2

Sorry if this has been asked before (though I can't really find a solution).

I'm not really too good at programming, but anyways, I am crawling a bunch of websites and storing information about them on a server. I need a java program to process vector coordinates associated with each of the documents (about a billion or so documents with a grant total of 500,000 numbers, plus or minus, associated with each of the documents). I need to calculate the singular value decomposition of that whole matrix.

Now Java, obviously, can't handle as big of a matrix as that to my knowledge. If i try making a relatively small array (about 44 million big) then I will get a heap error. I use eclipse, and so I tried changing the -xmx value to 1024m (it won't go any higher for some reason even though I have a computer with 8gb of ram).

What solution is there to this? Another way of retrieving the data I need? Calculating the SVD in a different way? Using a different programming language to do this?

EDIT: Just for right now, pretend there are a billion entries with 3 words associated with each. I am setting the Xmx and Xms correctly (from run configurations in eclipse -> this is the equivalent to running java -XmsXXXX -XmxXXXX ...... in command prompt)

Sidd Singal
  • 559
  • 6
  • 16
  • 1
    Java can most definitely handle that. We have JVMs that grow to 32 gigs in size. You might be passing the -Xmx argument incorrectly, or something else is happening. – Andrew T Finnell Aug 06 '12 at 17:41
  • How are you setting the Xmx? Don't mix up the Xmx setting for running Eclipse with the Xmx setting for the actual program, they're two different things. – pcalcao Aug 06 '12 at 17:42
  • 1
    A billion documents? With 500000 numbers associated with each document...No, you're not going to fit that in 8GB of RAM. At four bytes per `int`, that comes out to 1.7 petabytes. Come back when you have a data center with hundreds of computers. – Louis Wasserman Aug 06 '12 at 17:43
  • You may find that reconsidering your approach to the situation will do you better. If possible, incrementally calculate it. – FThompson Aug 06 '12 at 17:43
  • @pcalcao sorry I changed them both. Still need more space regardless. – Sidd Singal Aug 06 '12 at 17:47
  • @LouisWasserman That is correct! But I can find a way to compress the data, but the dimensions in the array will still have to be atleast the number of documents. – Sidd Singal Aug 06 '12 at 17:50
  • @Sidd: you really need to reconsider your design. Depending on what exactly you need to do, you may also need to reconsider your expectations. Even with an adjacency list, you need at least 12GB to store the *links* between 1,000,000,000 documents with 3 links each on average. Why do you think Google has so much hardware? – thkala Aug 06 '12 at 18:10
  • The place I am working at has the hardware I need to store that much information. Getting the amount of RAM I need for this though seems to be the problem. After reading all of these comments and answers, I think the best solution is to find an incremental way of calculating the SVD like I need, rather than to store the whole matrix at once and calculate the SVD as such. – Sidd Singal Aug 06 '12 at 18:14

6 Answers6

2

The Java heap space can be set with the -Xmx (note the initial capital X) option and it can certainly reach far more than 1 GB, provided you are using an 64-bit JVM and the corresponding physical memory is available. You should try something along the lines of:

java -Xmx6144m ...

That said, you need to reconsider your design. There is a significant space cost associated with each object, with a typical minimum somewhere around 12 to 16 bytes per object, depending on your JVM. For example, a String has an overhead of about 36-40 bytes...
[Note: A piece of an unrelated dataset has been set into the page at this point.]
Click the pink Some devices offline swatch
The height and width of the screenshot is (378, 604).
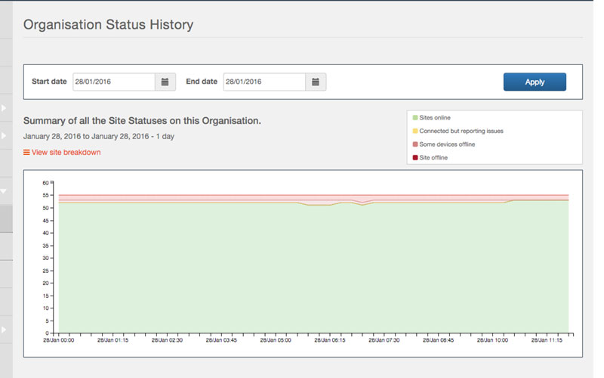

Even with a single object per document with no book-keeping overhead (impossible!), you just do not have the memory for 1 billion (1,000,000,000) documents. Even for a single int per document you need about 4 GB.

You should re-design your application to make use of any sparseness in the matrix, and possibly to make use of disk-based storage when possible. Having everything in memory is nice, but not always possible...

thkala
  • 84,049
  • 23
  • 157
  • 201
  • This also probably requires a 64-bit PC/JVM, yes? I think the max heap size on 32-bit would be a little under 2GB. – Carl Aug 06 '12 at 17:45
  • He mentions 1bn documents with 500k records each, that's 500 trillion records. Even if each of them only uses one byte, it won't work... – assylias Aug 06 '12 at 17:46
  • 1
    @Carl: Actually, I think the max heap space for 32 bit is around 4GB (2^32) – Chris Dargis Aug 06 '12 at 17:48
  • @DougRamsey: not on Windows 32-bit, it isn't - the maximum on that OS is about 1.5GB... – thkala Aug 06 '12 at 18:02
  • @DougRamsey, fair enough. I think it's also platform dependent and Windows might restrict it under 4GB. Good discussion here: http://stackoverflow.com/questions/1434779/maximum-java-heap-size-of-a-32-bit-jvm-on-a-64-bit-os Also shows a nice trick: `Runtime.getRuntime().maxMemory()` will show what you currently are able to use. – Carl Aug 06 '12 at 18:02
  • BTW `-mx` is the same as `-Xmx` except `-mx` is a standard, but poorly documented option. – Peter Lawrey Aug 06 '12 at 18:09
  • 1520435200...I can't run anymore than 1500m for Xmx. – Sidd Singal Aug 06 '12 at 18:09
  • 1
    @Sidd: What OS are you using, anyway? – thkala Aug 06 '12 at 18:12
  • @thkala I am using windows 32-bit – Sidd Singal Aug 06 '12 at 18:16
  • @Sidd: Then half of those 8 GB of RAM in your system are completely wasted - Windows 32 bit will not use over 3.5 GB or so... – thkala Aug 06 '12 at 18:20
  • @thkala: I wonder, can any 32-bit OS address that much memory? – Chris Dargis Aug 06 '12 at 18:24
  • @thkala Hmm I did not know that. Unfortunately I am not allowed to change the OS associated with the computer I am working with. This can be something I will tinker with on my home laptop. Thanks for that advice. – Sidd Singal Aug 06 '12 at 18:24
  • 1
    @DougRamsey: Linux 32-bit can address more than 4GB using the PAE extension, *but* individual user processes are still limited by the use of 32-bit pointers and by the 1/3 (or 2/2) address space split... – thkala Aug 06 '12 at 19:10
  • @thkala: I wasn't aware of Physical Address Extensions...thanks! – Chris Dargis Aug 06 '12 at 19:15
2

Are you using a 32 bit JVM? These cannot have more than 2 GB of Heap, I never managed to allocate more than 1.5 GB. Instead, use a 64 bit JVM, as these can allocate much more Heap.

Christian Semrau
  • 8,913
  • 2
  • 32
  • 39
  • At this point 64-bit jvm isnt possible for me, I am only running a 32-bit computer. But I did not know about the 2 GB being max, thanks for that advice. I guess the solution just breaks down to how I handle the mathematics part of this. – Sidd Singal Aug 06 '12 at 17:55
  • @Sidd: a 32-bit computer with 8 GB of memory? Are you sure about that? Perhaps you are just running a 32-bit OS? – thkala Aug 06 '12 at 17:58
0

Or you could apply some math to it and use divide and conquer strategy. This means, split the problem into little problems to get to the same result.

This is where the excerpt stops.